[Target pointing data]

════

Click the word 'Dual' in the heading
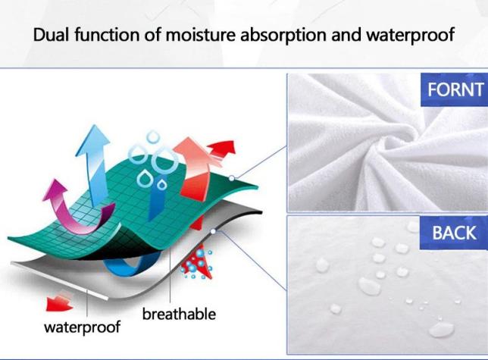(x=51, y=34)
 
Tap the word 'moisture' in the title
(x=200, y=35)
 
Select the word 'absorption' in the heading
(x=283, y=35)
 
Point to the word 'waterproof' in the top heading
(x=410, y=35)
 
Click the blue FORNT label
(x=455, y=89)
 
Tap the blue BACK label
(x=454, y=233)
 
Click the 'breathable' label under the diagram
(x=179, y=314)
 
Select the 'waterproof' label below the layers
(x=82, y=327)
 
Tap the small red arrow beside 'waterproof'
(x=58, y=303)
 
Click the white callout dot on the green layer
(x=232, y=178)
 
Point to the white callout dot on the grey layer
(x=213, y=231)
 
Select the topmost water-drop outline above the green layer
(x=153, y=137)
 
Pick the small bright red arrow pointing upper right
(x=222, y=149)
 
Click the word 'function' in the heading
(x=107, y=34)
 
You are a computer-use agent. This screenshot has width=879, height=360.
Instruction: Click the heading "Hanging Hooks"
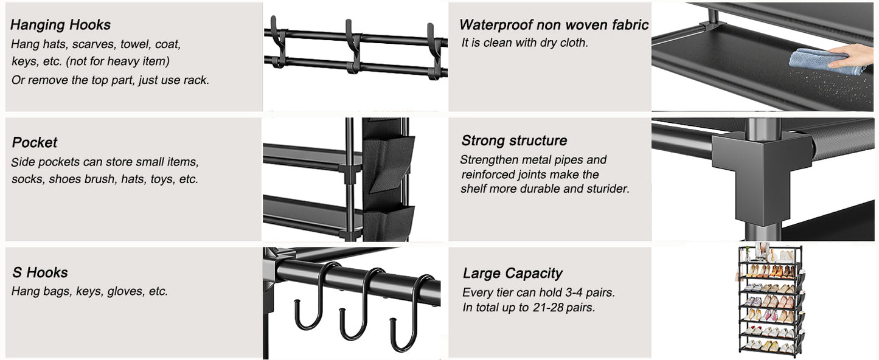pyautogui.click(x=60, y=25)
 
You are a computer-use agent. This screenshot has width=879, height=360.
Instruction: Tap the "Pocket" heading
pyautogui.click(x=35, y=142)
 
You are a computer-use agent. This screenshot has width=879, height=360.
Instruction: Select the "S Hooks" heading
pyautogui.click(x=40, y=272)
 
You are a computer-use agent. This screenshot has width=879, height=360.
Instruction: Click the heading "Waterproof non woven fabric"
pyautogui.click(x=554, y=25)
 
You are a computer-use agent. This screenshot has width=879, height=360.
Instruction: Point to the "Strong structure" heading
pyautogui.click(x=514, y=140)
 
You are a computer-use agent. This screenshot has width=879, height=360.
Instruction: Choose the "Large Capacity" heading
pyautogui.click(x=512, y=273)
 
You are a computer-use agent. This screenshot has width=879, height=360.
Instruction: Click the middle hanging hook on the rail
pyautogui.click(x=353, y=46)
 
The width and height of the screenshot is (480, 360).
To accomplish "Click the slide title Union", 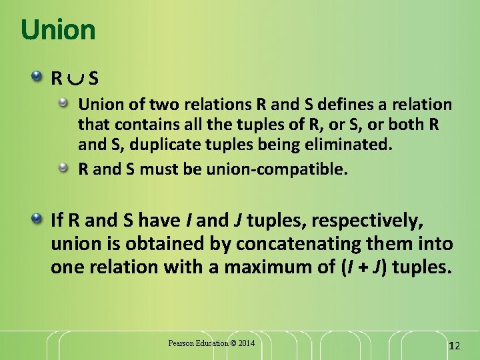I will coord(58,30).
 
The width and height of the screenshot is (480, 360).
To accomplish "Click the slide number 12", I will coord(455,346).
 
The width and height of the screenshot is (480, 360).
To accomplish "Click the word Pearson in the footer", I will coord(181,343).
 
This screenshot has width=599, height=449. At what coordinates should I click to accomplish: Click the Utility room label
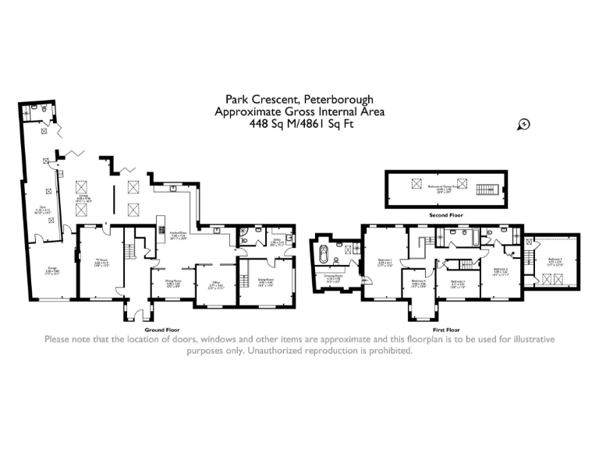(276, 242)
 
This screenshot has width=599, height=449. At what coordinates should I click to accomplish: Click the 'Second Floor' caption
(445, 214)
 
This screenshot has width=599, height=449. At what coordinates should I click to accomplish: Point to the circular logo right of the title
(523, 123)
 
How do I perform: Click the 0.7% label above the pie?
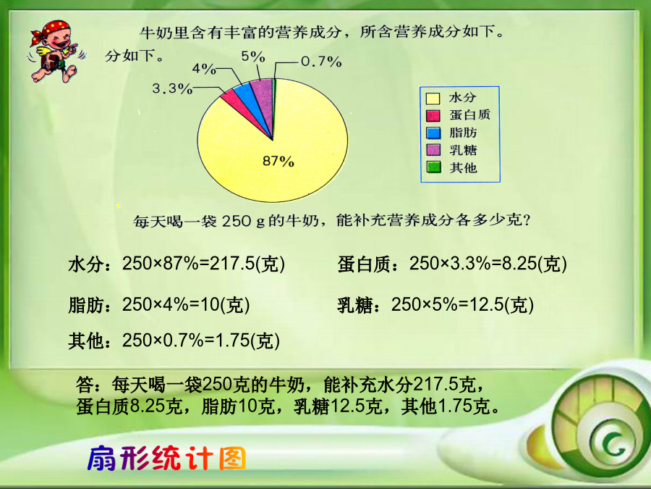321,62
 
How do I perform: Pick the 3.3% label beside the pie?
172,88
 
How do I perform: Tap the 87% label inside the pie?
278,161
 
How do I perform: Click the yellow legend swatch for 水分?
433,99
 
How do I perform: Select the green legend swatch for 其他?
433,167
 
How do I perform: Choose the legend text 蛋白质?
469,114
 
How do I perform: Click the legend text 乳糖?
463,150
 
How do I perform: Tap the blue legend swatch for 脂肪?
433,133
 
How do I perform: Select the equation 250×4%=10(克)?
186,305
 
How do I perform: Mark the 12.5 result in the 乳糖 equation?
486,305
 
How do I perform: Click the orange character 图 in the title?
233,459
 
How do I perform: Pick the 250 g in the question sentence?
243,221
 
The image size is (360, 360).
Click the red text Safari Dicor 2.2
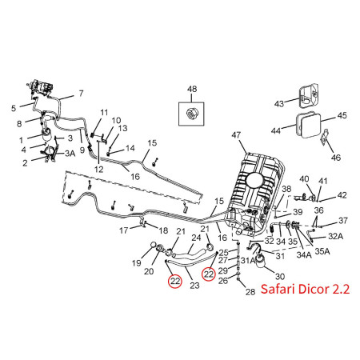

════

EXERCISE DIRECTIONS
Output as a JSON list of strings every line of the rows from the line containing "How do I perform: Pick the 3.3%" through the end of the rows, one string per line, skipping blank lines and leaving out the pictures.

COMPLETED EXERCISE
[
  "How do I perform: Pick the 3.3% label beside the pie?",
  "172,88",
  "How do I perform: Tap the 87% label inside the pie?",
  "278,161",
  "How do I perform: Click the yellow legend swatch for 水分?",
  "433,99",
  "How do I perform: Select the green legend swatch for 其他?",
  "433,167",
  "How do I perform: Choose the legend text 蛋白质?",
  "469,114",
  "How do I perform: Click the legend text 乳糖?",
  "463,150",
  "How do I perform: Tap the blue legend swatch for 脂肪?",
  "433,133",
  "How do I perform: Select the equation 250×4%=10(克)?",
  "186,305",
  "How do I perform: Mark the 12.5 result in the 乳糖 equation?",
  "486,305",
  "How do I perform: Click the orange character 图 in the title?",
  "233,459",
  "How do I perform: Pick the 250 g in the question sentence?",
  "243,221",
  "The image size is (360, 360).",
  "Click the red text Safari Dicor 2.2"
]